Maish repeatedly stated his goal of honoring Rady’s accomplishments with the film.

He does run a business, though, and understandably hopes the film can earn some money at the same time.

“At the end of the day, we certainly want to be able to find that happy medium maybe wind up just a hair in the black,” he said. “We knew this wasn’t going to be a huge moneymaking endeavor, but we have invested a number of hours to make this possible. We hope to get a portion of that back.”

Maish, 41, has some recollections of the single-class system and high school basketball’s “glory days,” and says the film also satisfies a personal quest for knowledge with the film.

“We are all a bunch of sports nuts,” Maish added. “We had an opportunity to take a trip down history through those years, and he can take us through those years better than anybody.”

Maish said the process has not been without its pitfalls. He interviewed Jeff Lewis, a player on one of Rady’s sectional championship teams at Shelvyville.

Lewis passed away since that interview, as have former Rady friends and colleagues Jim Shaw and Mike Saylor during the past few years.

“We wanted to talk to coach Shaw, because his name came up very early in the process, but we weren’t able to,” Maish said. “At moments like that, it is a reminder of how grateful we are to be able to do this at the point where he and his family can enjoy it.”

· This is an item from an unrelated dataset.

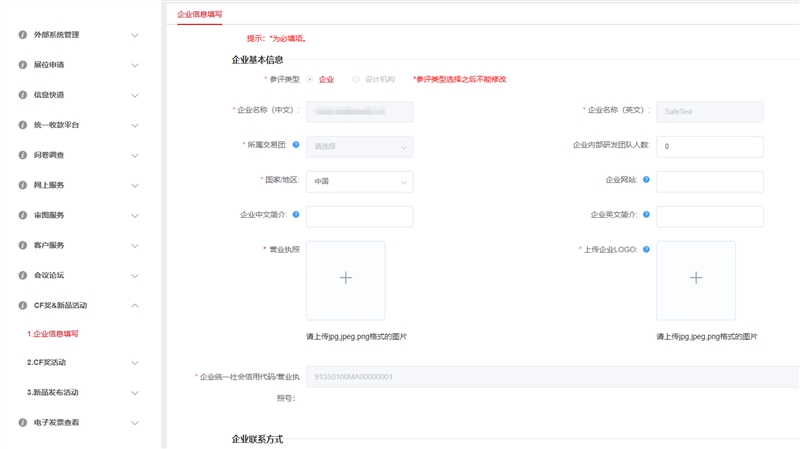Image resolution: width=800 pixels, height=449 pixels.
Task: Open 1.企业信息填写 in the sidebar
Action: [53, 334]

The trailer for the film talks about his coaching record, but also adds the tag line “More Importantly... A Husband, Father, Mentor, Friend, and Man of God. Pat Rady has left a lasting legacy on everyone he has encountered.”

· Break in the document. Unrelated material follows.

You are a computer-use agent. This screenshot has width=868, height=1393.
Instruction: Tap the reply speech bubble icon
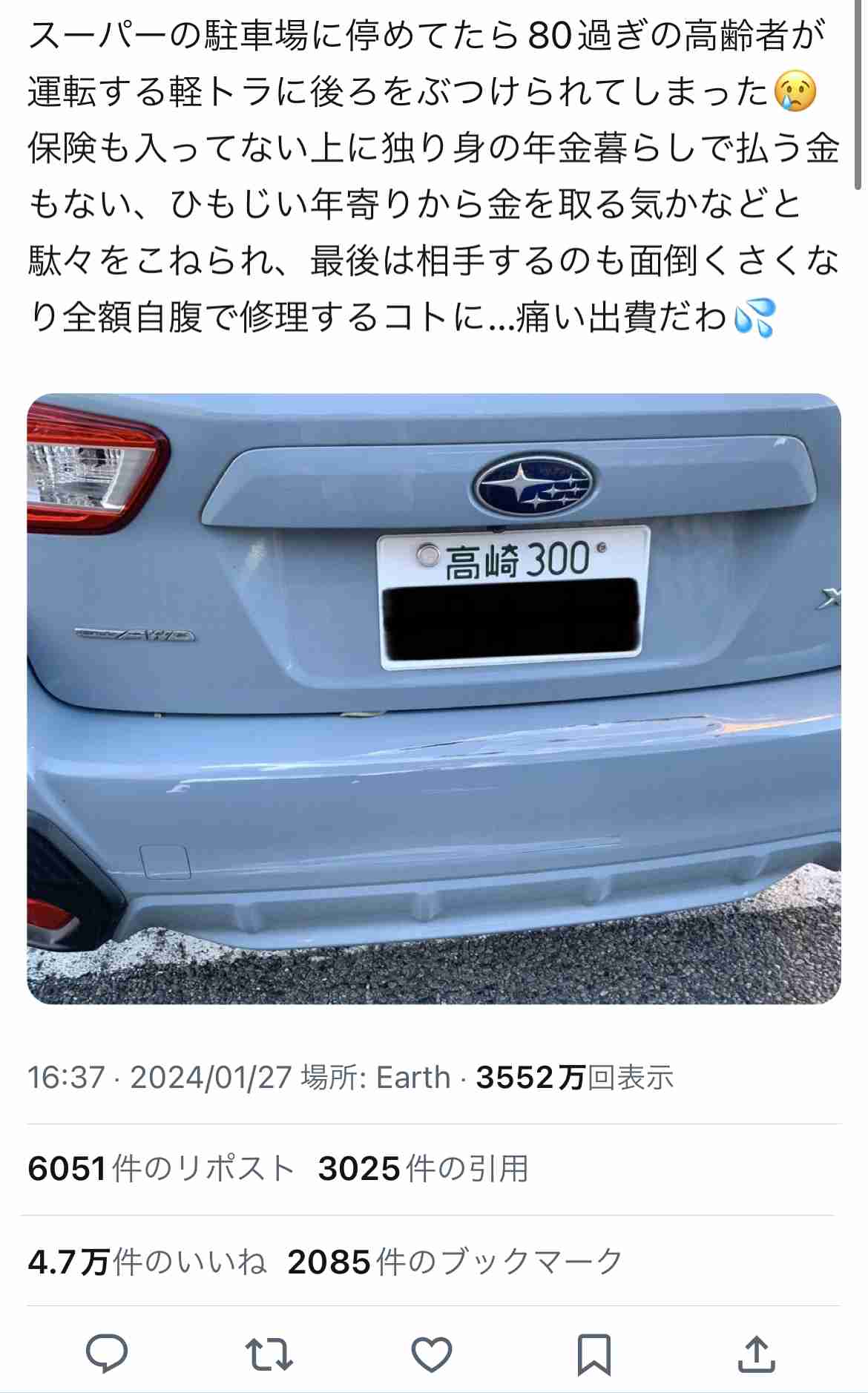pos(107,1354)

Maish emphasizes that Rady’s story is not exclusively told in terms of coaching wins and sectional trophies.

“It’s been pretty remarkable to me how he has been able to reach so many people in a positive way,” he said. “Consistency tells you about the character of a person, and that is something we have heard from so many people. He is so genuine and cares so much about people and their situations.

“That loyalty is what draws people to him.”

Pat Rady

Maish said there is obviously the fiery and competitive nature of Rady that showed up on the sidelines for more than five decades.

“His faith is a big part of his passion for people,” Maish added. “He gets into the inner circle with people and makes them feel so special.”

Maish considers Rady as one of the few remaining links for people today to be able to connect with the stories history of Indiana high school basketball.

“There are stil some others out there, but they are getting less and less,” he said. “To me, as an Indiana high school sports fan we need to grab ahold of those guys and enjoy what the can offer about where we have been in the sports world.”

The film will be available for purchase on DVD, and Maish has been so caught up in the production that he hasn’t had time yet to work on other distribution possibilities.

Once the premiere takes place on Thursday, he will begin to look into other avenues to spread Rady’s story to those who don’t know it.

“We have considered Fox Sports Indiana as an option,” he said. “We have talked about doing a theater run in the Terre Haute area.

“We would like to find a home for it,” Maish added. “We have put it together so it could be shown in four 30-minute segments if we want to do it that way.”

Maish was still putting the final editing touches on the project last week, and is hopeful for a great turnout at the premiere this week.

“We hope there is a good crowd on hand,” he said. “It’s kind of a risk for us to step out and have faith to do that, but we have heard of a lot of people who are interested. We hope they enjoy it.”